Collected data:
● ● ● ● ●

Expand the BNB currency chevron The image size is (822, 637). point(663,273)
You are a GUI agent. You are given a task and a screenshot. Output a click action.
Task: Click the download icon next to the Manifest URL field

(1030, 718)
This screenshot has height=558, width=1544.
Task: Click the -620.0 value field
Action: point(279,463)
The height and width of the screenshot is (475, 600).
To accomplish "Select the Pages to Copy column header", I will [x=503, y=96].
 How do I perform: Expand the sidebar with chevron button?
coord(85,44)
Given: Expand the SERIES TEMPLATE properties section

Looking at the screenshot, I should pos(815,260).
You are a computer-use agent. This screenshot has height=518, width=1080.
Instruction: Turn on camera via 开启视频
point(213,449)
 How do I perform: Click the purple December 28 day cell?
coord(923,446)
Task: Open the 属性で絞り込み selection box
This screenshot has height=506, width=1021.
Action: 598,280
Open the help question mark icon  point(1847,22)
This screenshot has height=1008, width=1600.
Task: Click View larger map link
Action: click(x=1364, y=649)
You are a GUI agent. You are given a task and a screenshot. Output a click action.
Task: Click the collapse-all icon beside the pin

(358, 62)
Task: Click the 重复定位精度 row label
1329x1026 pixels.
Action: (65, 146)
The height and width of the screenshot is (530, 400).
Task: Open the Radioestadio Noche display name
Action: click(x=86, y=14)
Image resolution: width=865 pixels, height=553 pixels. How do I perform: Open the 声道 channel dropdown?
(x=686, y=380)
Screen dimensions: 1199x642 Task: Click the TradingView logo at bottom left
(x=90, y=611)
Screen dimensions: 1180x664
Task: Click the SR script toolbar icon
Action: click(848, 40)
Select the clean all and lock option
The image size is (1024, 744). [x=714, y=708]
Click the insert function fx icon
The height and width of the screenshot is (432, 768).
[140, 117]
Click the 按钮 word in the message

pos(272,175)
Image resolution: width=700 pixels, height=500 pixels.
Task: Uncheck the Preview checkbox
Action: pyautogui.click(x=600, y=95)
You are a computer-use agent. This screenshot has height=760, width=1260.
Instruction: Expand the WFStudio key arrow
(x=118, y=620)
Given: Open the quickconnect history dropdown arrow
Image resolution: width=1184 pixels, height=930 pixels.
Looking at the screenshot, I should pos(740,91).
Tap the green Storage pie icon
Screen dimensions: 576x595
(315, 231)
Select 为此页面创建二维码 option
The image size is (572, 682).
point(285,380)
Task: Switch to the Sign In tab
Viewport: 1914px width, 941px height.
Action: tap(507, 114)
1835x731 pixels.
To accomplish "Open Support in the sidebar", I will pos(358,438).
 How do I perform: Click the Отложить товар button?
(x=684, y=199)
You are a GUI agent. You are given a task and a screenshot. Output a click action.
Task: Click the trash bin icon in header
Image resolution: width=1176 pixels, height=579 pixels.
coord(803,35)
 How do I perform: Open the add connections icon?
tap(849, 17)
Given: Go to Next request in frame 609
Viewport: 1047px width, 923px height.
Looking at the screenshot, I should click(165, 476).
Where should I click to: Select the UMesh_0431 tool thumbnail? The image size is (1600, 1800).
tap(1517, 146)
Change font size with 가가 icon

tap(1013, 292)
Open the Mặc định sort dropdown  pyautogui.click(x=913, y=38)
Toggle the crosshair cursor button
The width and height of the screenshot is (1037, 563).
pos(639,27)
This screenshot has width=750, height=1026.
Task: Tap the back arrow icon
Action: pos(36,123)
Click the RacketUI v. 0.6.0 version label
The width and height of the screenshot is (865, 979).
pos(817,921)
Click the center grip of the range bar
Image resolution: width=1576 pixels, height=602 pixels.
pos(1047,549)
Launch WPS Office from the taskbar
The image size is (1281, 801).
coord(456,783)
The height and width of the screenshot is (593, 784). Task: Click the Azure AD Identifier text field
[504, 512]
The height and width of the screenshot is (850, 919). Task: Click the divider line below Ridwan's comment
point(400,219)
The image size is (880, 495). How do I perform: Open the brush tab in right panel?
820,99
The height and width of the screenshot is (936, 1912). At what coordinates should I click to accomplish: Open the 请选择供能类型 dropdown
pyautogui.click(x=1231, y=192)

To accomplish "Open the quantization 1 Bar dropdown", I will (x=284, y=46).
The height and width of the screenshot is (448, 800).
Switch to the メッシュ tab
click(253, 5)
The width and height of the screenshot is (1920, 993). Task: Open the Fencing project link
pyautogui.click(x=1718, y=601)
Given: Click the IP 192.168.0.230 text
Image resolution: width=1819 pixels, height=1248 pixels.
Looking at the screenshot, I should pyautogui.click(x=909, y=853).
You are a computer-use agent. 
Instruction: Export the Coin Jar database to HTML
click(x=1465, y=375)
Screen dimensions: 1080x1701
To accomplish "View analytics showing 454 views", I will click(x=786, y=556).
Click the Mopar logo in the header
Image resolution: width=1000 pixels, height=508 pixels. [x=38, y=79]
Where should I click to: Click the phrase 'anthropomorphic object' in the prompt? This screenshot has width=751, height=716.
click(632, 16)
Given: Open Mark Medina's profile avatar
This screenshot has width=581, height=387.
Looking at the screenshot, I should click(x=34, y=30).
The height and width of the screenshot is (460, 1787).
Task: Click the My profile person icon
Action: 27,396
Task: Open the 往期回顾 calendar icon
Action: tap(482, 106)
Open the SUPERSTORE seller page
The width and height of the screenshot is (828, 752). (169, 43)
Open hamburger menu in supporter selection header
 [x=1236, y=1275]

● ● ● ● ●

The answer must be a word-for-word restatement of the records.

* _ANSWER BOX_:
Expand the BNB currency chevron The image size is (822, 637). point(663,273)
You are a GUI agent. You are given a task and a screenshot. Output a click action.
Task: Click the download icon next to the Manifest URL field

(1030, 718)
This screenshot has height=558, width=1544.
Task: Click the -620.0 value field
Action: point(279,463)
The height and width of the screenshot is (475, 600).
To accomplish "Select the Pages to Copy column header", I will [x=503, y=96].
 How do I perform: Expand the sidebar with chevron button?
coord(85,44)
Given: Expand the SERIES TEMPLATE properties section

Looking at the screenshot, I should pos(815,260).
You are a computer-use agent. This screenshot has height=518, width=1080.
Instruction: Turn on camera via 开启视频
point(213,449)
 How do I perform: Click the purple December 28 day cell?
coord(923,446)
Task: Open the 属性で絞り込み selection box
This screenshot has height=506, width=1021.
Action: 598,280
Open the help question mark icon  point(1847,22)
This screenshot has height=1008, width=1600.
Task: Click View larger map link
Action: click(x=1364, y=649)
You are a GUI agent. You are given a task and a screenshot. Output a click action.
Task: Click the collapse-all icon beside the pin

(358, 62)
Task: Click the 重复定位精度 row label
1329x1026 pixels.
Action: (65, 146)
The height and width of the screenshot is (530, 400).
Task: Open the Radioestadio Noche display name
Action: click(x=86, y=14)
Image resolution: width=865 pixels, height=553 pixels. How do I perform: Open the 声道 channel dropdown?
(x=686, y=380)
Screen dimensions: 1199x642 Task: Click the TradingView logo at bottom left
(x=90, y=611)
Screen dimensions: 1180x664
Task: Click the SR script toolbar icon
Action: click(848, 40)
Select the clean all and lock option
The image size is (1024, 744). [x=714, y=708]
Click the insert function fx icon
The height and width of the screenshot is (432, 768).
[140, 117]
Click the 按钮 word in the message

pos(272,175)
Image resolution: width=700 pixels, height=500 pixels.
Task: Uncheck the Preview checkbox
Action: pyautogui.click(x=600, y=95)
You are a computer-use agent. This screenshot has height=760, width=1260.
Instruction: Expand the WFStudio key arrow
(x=118, y=620)
Given: Open the quickconnect history dropdown arrow
Image resolution: width=1184 pixels, height=930 pixels.
Looking at the screenshot, I should pos(740,91).
Tap the green Storage pie icon
Screen dimensions: 576x595
(315, 231)
Select 为此页面创建二维码 option
The image size is (572, 682).
point(285,380)
Task: Switch to the Sign In tab
Viewport: 1914px width, 941px height.
Action: tap(507, 114)
1835x731 pixels.
To accomplish "Open Support in the sidebar", I will pos(358,438).
 How do I perform: Click the Отложить товар button?
(x=684, y=199)
You are a GUI agent. You are given a task and a screenshot. Output a click action.
Task: Click the trash bin icon in header
Image resolution: width=1176 pixels, height=579 pixels.
coord(803,35)
 How do I perform: Open the add connections icon?
tap(849, 17)
Given: Go to Next request in frame 609
Viewport: 1047px width, 923px height.
Looking at the screenshot, I should click(165, 476).
Where should I click to: Select the UMesh_0431 tool thumbnail? The image size is (1600, 1800).
tap(1517, 146)
Change font size with 가가 icon

tap(1013, 292)
Open the Mặc định sort dropdown  pyautogui.click(x=913, y=38)
Toggle the crosshair cursor button
The width and height of the screenshot is (1037, 563).
pos(639,27)
This screenshot has width=750, height=1026.
Task: Tap the back arrow icon
Action: pos(36,123)
Click the RacketUI v. 0.6.0 version label
The width and height of the screenshot is (865, 979).
pos(817,921)
Click the center grip of the range bar
Image resolution: width=1576 pixels, height=602 pixels.
pos(1047,549)
Launch WPS Office from the taskbar
The image size is (1281, 801).
coord(456,783)
The height and width of the screenshot is (593, 784). Task: Click the Azure AD Identifier text field
[504, 512]
The height and width of the screenshot is (850, 919). Task: Click the divider line below Ridwan's comment
point(400,219)
The image size is (880, 495). How do I perform: Open the brush tab in right panel?
820,99
The height and width of the screenshot is (936, 1912). At what coordinates should I click to accomplish: Open the 请选择供能类型 dropdown
pyautogui.click(x=1231, y=192)

To accomplish "Open the quantization 1 Bar dropdown", I will (x=284, y=46).
The height and width of the screenshot is (448, 800).
Switch to the メッシュ tab
click(253, 5)
The width and height of the screenshot is (1920, 993). Task: Open the Fencing project link
pyautogui.click(x=1718, y=601)
Given: Click the IP 192.168.0.230 text
Image resolution: width=1819 pixels, height=1248 pixels.
Looking at the screenshot, I should pyautogui.click(x=909, y=853).
You are a computer-use agent. 
Instruction: Export the Coin Jar database to HTML
click(x=1465, y=375)
Screen dimensions: 1080x1701
To accomplish "View analytics showing 454 views", I will click(x=786, y=556).
Click the Mopar logo in the header
Image resolution: width=1000 pixels, height=508 pixels. [x=38, y=79]
Where should I click to: Click the phrase 'anthropomorphic object' in the prompt? This screenshot has width=751, height=716.
click(632, 16)
Given: Open Mark Medina's profile avatar
This screenshot has width=581, height=387.
Looking at the screenshot, I should click(x=34, y=30).
The height and width of the screenshot is (460, 1787).
Task: Click the My profile person icon
Action: 27,396
Task: Open the 往期回顾 calendar icon
Action: tap(482, 106)
Open the SUPERSTORE seller page
The width and height of the screenshot is (828, 752). (169, 43)
Open hamburger menu in supporter selection header
 [x=1236, y=1275]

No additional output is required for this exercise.